On Sunday, May 17, 2026, CBI officers knocked on his door and found the NEET 2026 question paper saved on his mobile phone.
He was arrested. The hero, it turned out, was allegedly running the fraud.
From 10 Students to 40,000 – and a ₹1,500 Crore Network
Motegaonkar is the founder of one of Maharashtra’s largest NEET and JEE coaching networks, built over 25 years from a small village in Latur district. According to the Dainik Bhaskar report, he started around 1999-2000 with just 10 students and a tiny shop in Latur, naming his venture “ARC Classes.” Over two and a half decades, it grew into the Renukai Career Centre (RCC), with nine branches spread across the state, the main one headquartered in Latur, Maharashtra.

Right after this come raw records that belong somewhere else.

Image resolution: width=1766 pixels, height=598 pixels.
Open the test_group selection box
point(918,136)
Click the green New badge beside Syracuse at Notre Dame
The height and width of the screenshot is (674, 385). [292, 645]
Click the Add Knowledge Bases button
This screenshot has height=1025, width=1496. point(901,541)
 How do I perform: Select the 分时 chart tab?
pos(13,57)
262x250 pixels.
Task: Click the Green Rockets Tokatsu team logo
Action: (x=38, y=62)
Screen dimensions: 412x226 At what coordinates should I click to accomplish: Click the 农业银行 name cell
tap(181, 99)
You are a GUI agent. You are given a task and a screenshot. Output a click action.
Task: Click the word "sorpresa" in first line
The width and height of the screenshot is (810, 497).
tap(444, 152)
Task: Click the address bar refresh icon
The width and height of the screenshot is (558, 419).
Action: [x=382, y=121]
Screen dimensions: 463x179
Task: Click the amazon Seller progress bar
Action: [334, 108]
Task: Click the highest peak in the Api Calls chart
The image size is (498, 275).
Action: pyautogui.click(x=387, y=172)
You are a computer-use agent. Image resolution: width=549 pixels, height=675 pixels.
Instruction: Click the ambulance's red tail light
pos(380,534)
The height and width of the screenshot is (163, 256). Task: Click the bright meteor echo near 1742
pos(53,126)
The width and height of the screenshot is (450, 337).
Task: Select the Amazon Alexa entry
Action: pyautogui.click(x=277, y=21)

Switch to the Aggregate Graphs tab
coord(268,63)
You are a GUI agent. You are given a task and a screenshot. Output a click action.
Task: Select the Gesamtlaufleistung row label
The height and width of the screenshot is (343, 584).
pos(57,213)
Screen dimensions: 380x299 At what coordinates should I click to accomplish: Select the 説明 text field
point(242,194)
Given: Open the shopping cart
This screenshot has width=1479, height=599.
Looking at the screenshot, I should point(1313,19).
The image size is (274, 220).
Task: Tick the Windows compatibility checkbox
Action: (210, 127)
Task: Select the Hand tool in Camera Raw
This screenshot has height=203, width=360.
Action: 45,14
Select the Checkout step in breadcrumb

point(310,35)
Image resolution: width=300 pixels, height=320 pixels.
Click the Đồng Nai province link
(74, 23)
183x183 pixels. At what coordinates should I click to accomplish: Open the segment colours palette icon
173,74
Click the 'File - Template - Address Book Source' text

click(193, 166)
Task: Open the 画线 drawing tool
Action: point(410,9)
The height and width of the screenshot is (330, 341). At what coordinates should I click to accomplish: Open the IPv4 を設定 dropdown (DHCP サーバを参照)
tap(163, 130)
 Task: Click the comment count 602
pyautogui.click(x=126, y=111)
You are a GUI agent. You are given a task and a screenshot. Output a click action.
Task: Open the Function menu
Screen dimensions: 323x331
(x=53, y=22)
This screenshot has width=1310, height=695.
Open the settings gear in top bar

The network reportedly spans eight districts – Latur, Nanded, Chhatrapati Sambhajinagar, Pune, Akola, Nashik, and Solapur among them – with over 40,000 active students and assets locally estimated at ₹1,500 crore. It is the kind of success story that gets featured in regional newspapers, that politicians cite as inspiration, and that parents across Maharashtra point to when they send their children to Latur hoping for a miracle.
Some of those miracles, investigators now allege, were manufactured.
The Question Paper That Arrived Ten Days Early
The CBI says Motegaonkar obtained the NEET UG 2026 question paper along with its answers on April 23 – a full ten days before the exam was held on May 4. He did not stumble upon it. According to the agency, he was an “active member of the organised gang” behind the leak, working in collusion with other accused to obtain and distribute the paper.
Investigators recovered the leaked question paper directly from his mobile phone during a raid at his premises. It was the kind of evidence that leaves little room for doubt.
This became the 10th arrest in the NEET UG 2026 paper leak case. But what makes this particular arrest land differently is what came before it, and what is now unravelling.
Last Year Too: 19 AIIMS Selections and Suspicious Patterns
The CBI’s suspicions do not stop at 2026. Investigators believe Motegaonkar’s alleged links to paper leak networks go back to NEET 2025 as well. That year, RCC students recorded unusually high scores, with 19 students securing admission to AIIMS institutes across the country, two at AIIMS Delhi, five at AIIMS Hyderabad, and three each at AIIMS Bhopal and Varanasi.
The newspaper reports that in the final 15 days before each exam, selected students were enrolled in what was called a “one-on-one mentoring course.” CBI believes this was the channel, the last-mile delivery mechanism, for distributing leaked papers to paying students.
Students from Nagpur, Deoghar, Gorakhpur, Rajkot, Raipur, and Mangalagiri were reportedly reached through this network. Investigators suspect that over 1,000 students may have purchased the leaked question paper in 2026 alone.
The Network Behind the Network
No leak this organised runs on one person. The CBI probe has peeled back several layers.
A Pune-based Botany professor, Manisha Gurunath Mandhare, appointed by the NTA as a subject expert, was arrested in Delhi. Investigators allege she had complete access to the Botany and Zoology question pools connected to the NEET 2026 paper-setting process.
She allegedly guided students and shared answers at a meeting arranged at the home of Manisha Waghmare, a beauty parlour owner from Bibwewadi, Pune, who has also since been arrested.
Connecting Motegaonkar to the source was Prof. P.V. Kulkarni, a Chemistry lecturer from Latur with ties to the NTA, who the CBI had questioned earlier and has now arrested. In total, 11 people have been arrested in the case so far.
Courts, Custody, and a Sealed Coaching Centre
A special court granted the CBI nine days of custody of Motegaonkar, to identify co-accused, recover digital evidence, and trace the financial transactions behind the leak operation.
The Pune Municipal Corporation has sealed his coaching institute’s premises. The district administration in Latur has also launched a broader crackdown on coaching centres operating illegally in the city’s notorious coaching hub.
The man who built a ₹1,500 crore empire teaching chemistry is now in CBI custody, with investigators untangling just how many students paid for answers instead of earning them.
Why It Matters
India’s NEET system was designed as a great equaliser , one exam, one standard, equal access to medicine. What the CBI is uncovering is a parallel system where access was bought, not earned, and where the sellers had infiltrated the very machinery meant to ensure fairness.
For every student who got in through an RCC “mentoring session,” there was a student who studied for years and didn’t. That student has no name in this story. But they are the reason it matters.
The NEET UG 2026 re-examination is currently scheduled for June 21, 2026.